▸ **Supplied data**:
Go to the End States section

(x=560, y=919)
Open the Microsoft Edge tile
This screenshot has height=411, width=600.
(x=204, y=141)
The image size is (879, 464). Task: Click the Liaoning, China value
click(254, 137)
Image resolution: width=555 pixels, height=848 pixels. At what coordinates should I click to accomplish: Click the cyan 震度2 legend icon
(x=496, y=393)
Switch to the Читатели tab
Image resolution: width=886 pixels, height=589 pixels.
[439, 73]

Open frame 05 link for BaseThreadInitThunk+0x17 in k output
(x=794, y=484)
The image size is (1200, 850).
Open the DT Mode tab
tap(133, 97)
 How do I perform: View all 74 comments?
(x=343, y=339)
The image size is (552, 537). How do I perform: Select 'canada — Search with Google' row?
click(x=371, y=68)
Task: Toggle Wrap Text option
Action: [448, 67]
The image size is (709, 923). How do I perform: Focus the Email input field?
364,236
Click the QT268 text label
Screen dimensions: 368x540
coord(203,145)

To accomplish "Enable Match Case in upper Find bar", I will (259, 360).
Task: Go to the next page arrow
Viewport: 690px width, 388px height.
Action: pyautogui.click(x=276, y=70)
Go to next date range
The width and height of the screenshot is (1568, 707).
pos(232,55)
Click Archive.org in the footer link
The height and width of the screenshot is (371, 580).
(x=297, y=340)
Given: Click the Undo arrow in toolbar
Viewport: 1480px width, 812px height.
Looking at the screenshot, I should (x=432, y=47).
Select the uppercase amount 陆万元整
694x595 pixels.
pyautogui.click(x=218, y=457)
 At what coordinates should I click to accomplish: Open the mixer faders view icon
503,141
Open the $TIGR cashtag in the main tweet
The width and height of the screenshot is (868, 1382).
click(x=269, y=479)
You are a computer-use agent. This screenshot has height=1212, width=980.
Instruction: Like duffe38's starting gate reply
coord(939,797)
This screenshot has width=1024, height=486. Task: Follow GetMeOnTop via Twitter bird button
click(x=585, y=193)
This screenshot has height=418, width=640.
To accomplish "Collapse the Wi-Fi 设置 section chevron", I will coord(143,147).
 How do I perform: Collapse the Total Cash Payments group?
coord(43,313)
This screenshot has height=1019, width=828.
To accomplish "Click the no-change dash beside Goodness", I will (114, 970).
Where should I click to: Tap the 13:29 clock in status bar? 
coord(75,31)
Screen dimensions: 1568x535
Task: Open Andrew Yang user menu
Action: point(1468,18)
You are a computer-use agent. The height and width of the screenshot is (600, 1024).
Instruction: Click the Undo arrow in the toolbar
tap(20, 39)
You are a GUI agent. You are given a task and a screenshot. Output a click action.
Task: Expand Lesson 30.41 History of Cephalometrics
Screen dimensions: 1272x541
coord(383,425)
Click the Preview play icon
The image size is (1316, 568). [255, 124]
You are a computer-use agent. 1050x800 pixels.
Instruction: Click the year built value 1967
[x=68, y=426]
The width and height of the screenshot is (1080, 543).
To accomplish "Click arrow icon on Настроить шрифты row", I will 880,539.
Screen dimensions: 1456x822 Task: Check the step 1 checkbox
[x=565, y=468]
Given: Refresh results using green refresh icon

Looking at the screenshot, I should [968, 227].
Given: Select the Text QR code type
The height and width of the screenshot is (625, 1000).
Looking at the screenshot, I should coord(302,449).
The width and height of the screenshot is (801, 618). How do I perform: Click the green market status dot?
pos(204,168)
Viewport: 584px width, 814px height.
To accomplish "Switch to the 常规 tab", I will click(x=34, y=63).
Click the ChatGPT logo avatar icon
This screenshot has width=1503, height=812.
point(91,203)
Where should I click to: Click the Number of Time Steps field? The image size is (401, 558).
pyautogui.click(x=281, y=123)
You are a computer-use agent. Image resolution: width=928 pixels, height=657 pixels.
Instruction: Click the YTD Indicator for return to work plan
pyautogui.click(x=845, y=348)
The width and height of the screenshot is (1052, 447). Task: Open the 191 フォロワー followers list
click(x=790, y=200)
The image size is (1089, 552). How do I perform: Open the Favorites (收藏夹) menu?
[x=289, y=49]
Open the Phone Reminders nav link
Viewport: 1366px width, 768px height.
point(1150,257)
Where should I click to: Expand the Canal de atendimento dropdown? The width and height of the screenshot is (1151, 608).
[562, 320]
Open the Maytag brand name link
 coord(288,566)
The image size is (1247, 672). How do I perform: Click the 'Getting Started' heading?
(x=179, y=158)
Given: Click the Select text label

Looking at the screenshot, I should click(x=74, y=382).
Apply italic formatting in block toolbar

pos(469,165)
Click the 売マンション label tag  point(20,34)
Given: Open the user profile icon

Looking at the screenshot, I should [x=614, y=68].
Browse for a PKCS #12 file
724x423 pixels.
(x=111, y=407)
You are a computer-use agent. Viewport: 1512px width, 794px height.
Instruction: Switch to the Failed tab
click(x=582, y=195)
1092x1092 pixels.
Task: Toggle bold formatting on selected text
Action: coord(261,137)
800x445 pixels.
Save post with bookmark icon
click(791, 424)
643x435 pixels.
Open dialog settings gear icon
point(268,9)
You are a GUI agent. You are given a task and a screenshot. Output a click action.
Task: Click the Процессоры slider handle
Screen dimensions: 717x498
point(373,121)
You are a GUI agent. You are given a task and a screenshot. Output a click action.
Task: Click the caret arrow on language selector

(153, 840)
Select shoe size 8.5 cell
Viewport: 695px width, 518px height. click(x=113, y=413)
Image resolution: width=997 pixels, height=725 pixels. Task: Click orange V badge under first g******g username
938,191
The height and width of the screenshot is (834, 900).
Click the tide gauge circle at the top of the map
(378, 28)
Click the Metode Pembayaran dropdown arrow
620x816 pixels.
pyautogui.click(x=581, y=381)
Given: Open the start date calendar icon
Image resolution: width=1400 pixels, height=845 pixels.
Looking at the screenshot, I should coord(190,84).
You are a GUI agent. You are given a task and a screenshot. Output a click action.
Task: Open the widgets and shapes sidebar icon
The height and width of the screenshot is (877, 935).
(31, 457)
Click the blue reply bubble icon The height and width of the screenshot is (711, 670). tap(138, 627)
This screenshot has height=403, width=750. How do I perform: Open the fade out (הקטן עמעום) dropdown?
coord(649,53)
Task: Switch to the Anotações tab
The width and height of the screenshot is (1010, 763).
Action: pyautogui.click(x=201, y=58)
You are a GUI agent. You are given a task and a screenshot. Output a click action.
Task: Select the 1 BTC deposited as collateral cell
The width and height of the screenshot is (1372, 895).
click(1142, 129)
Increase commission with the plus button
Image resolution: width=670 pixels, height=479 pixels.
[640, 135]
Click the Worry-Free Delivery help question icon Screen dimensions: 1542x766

▸ **Activity**: Transcribe the listing in full, keeping every line exact.

▸ **Reply to the exercise**:
Go to the End States section

(x=560, y=919)
Open the Microsoft Edge tile
This screenshot has height=411, width=600.
(x=204, y=141)
The image size is (879, 464). Task: Click the Liaoning, China value
click(254, 137)
Image resolution: width=555 pixels, height=848 pixels. At what coordinates should I click to accomplish: Click the cyan 震度2 legend icon
(x=496, y=393)
Switch to the Читатели tab
Image resolution: width=886 pixels, height=589 pixels.
[439, 73]

Open frame 05 link for BaseThreadInitThunk+0x17 in k output
(x=794, y=484)
The image size is (1200, 850).
Open the DT Mode tab
tap(133, 97)
 How do I perform: View all 74 comments?
(x=343, y=339)
The image size is (552, 537). How do I perform: Select 'canada — Search with Google' row?
click(x=371, y=68)
Task: Toggle Wrap Text option
Action: [448, 67]
The image size is (709, 923). How do I perform: Focus the Email input field?
364,236
Click the QT268 text label
Screen dimensions: 368x540
coord(203,145)

To accomplish "Enable Match Case in upper Find bar", I will (259, 360).
Task: Go to the next page arrow
Viewport: 690px width, 388px height.
Action: pyautogui.click(x=276, y=70)
Go to next date range
The width and height of the screenshot is (1568, 707).
pos(232,55)
Click Archive.org in the footer link
The height and width of the screenshot is (371, 580).
(x=297, y=340)
Given: Click the Undo arrow in toolbar
Viewport: 1480px width, 812px height.
Looking at the screenshot, I should (x=432, y=47).
Select the uppercase amount 陆万元整
694x595 pixels.
pyautogui.click(x=218, y=457)
 At what coordinates should I click to accomplish: Open the mixer faders view icon
503,141
Open the $TIGR cashtag in the main tweet
The width and height of the screenshot is (868, 1382).
click(x=269, y=479)
You are a computer-use agent. This screenshot has height=1212, width=980.
Instruction: Like duffe38's starting gate reply
coord(939,797)
This screenshot has width=1024, height=486. Task: Follow GetMeOnTop via Twitter bird button
click(x=585, y=193)
This screenshot has height=418, width=640.
To accomplish "Collapse the Wi-Fi 设置 section chevron", I will coord(143,147).
 How do I perform: Collapse the Total Cash Payments group?
coord(43,313)
This screenshot has height=1019, width=828.
To accomplish "Click the no-change dash beside Goodness", I will (114, 970).
Where should I click to: Tap the 13:29 clock in status bar? 
coord(75,31)
Screen dimensions: 1568x535
Task: Open Andrew Yang user menu
Action: point(1468,18)
You are a computer-use agent. The height and width of the screenshot is (600, 1024).
Instruction: Click the Undo arrow in the toolbar
tap(20, 39)
You are a GUI agent. You are given a task and a screenshot. Output a click action.
Task: Expand Lesson 30.41 History of Cephalometrics
Screen dimensions: 1272x541
coord(383,425)
Click the Preview play icon
The image size is (1316, 568). [255, 124]
You are a computer-use agent. 1050x800 pixels.
Instruction: Click the year built value 1967
[x=68, y=426]
The width and height of the screenshot is (1080, 543).
To accomplish "Click arrow icon on Настроить шрифты row", I will 880,539.
Screen dimensions: 1456x822 Task: Check the step 1 checkbox
[x=565, y=468]
Given: Refresh results using green refresh icon

Looking at the screenshot, I should [968, 227].
Given: Select the Text QR code type
The height and width of the screenshot is (625, 1000).
Looking at the screenshot, I should coord(302,449).
The width and height of the screenshot is (801, 618). How do I perform: Click the green market status dot?
pos(204,168)
Viewport: 584px width, 814px height.
To accomplish "Switch to the 常规 tab", I will click(x=34, y=63).
Click the ChatGPT logo avatar icon
This screenshot has width=1503, height=812.
point(91,203)
Where should I click to: Click the Number of Time Steps field? The image size is (401, 558).
pyautogui.click(x=281, y=123)
You are a computer-use agent. Image resolution: width=928 pixels, height=657 pixels.
Instruction: Click the YTD Indicator for return to work plan
pyautogui.click(x=845, y=348)
The width and height of the screenshot is (1052, 447). Task: Open the 191 フォロワー followers list
click(x=790, y=200)
The image size is (1089, 552). How do I perform: Open the Favorites (收藏夹) menu?
[x=289, y=49]
Open the Phone Reminders nav link
Viewport: 1366px width, 768px height.
point(1150,257)
Where should I click to: Expand the Canal de atendimento dropdown? The width and height of the screenshot is (1151, 608).
[562, 320]
Open the Maytag brand name link
 coord(288,566)
The image size is (1247, 672). How do I perform: Click the 'Getting Started' heading?
(x=179, y=158)
Given: Click the Select text label

Looking at the screenshot, I should click(x=74, y=382).
Apply italic formatting in block toolbar

pos(469,165)
Click the 売マンション label tag  point(20,34)
Given: Open the user profile icon

Looking at the screenshot, I should [x=614, y=68].
Browse for a PKCS #12 file
724x423 pixels.
(x=111, y=407)
You are a computer-use agent. Viewport: 1512px width, 794px height.
Instruction: Switch to the Failed tab
click(x=582, y=195)
1092x1092 pixels.
Task: Toggle bold formatting on selected text
Action: coord(261,137)
800x445 pixels.
Save post with bookmark icon
click(791, 424)
643x435 pixels.
Open dialog settings gear icon
point(268,9)
You are a GUI agent. You are given a task and a screenshot. Output a click action.
Task: Click the Процессоры slider handle
Screen dimensions: 717x498
point(373,121)
You are a GUI agent. You are given a task and a screenshot. Output a click action.
Task: Click the caret arrow on language selector

(153, 840)
Select shoe size 8.5 cell
Viewport: 695px width, 518px height. click(x=113, y=413)
Image resolution: width=997 pixels, height=725 pixels. Task: Click orange V badge under first g******g username
938,191
The height and width of the screenshot is (834, 900).
Click the tide gauge circle at the top of the map
(378, 28)
Click the Metode Pembayaran dropdown arrow
620x816 pixels.
pyautogui.click(x=581, y=381)
Given: Open the start date calendar icon
Image resolution: width=1400 pixels, height=845 pixels.
Looking at the screenshot, I should coord(190,84).
You are a GUI agent. You are given a task and a screenshot. Output a click action.
Task: Open the widgets and shapes sidebar icon
The height and width of the screenshot is (877, 935).
(31, 457)
Click the blue reply bubble icon The height and width of the screenshot is (711, 670). tap(138, 627)
This screenshot has height=403, width=750. How do I perform: Open the fade out (הקטן עמעום) dropdown?
coord(649,53)
Task: Switch to the Anotações tab
The width and height of the screenshot is (1010, 763).
Action: pyautogui.click(x=201, y=58)
You are a GUI agent. You are given a task and a screenshot. Output a click action.
Task: Select the 1 BTC deposited as collateral cell
The width and height of the screenshot is (1372, 895).
click(1142, 129)
Increase commission with the plus button
Image resolution: width=670 pixels, height=479 pixels.
[640, 135]
Click the Worry-Free Delivery help question icon Screen dimensions: 1542x766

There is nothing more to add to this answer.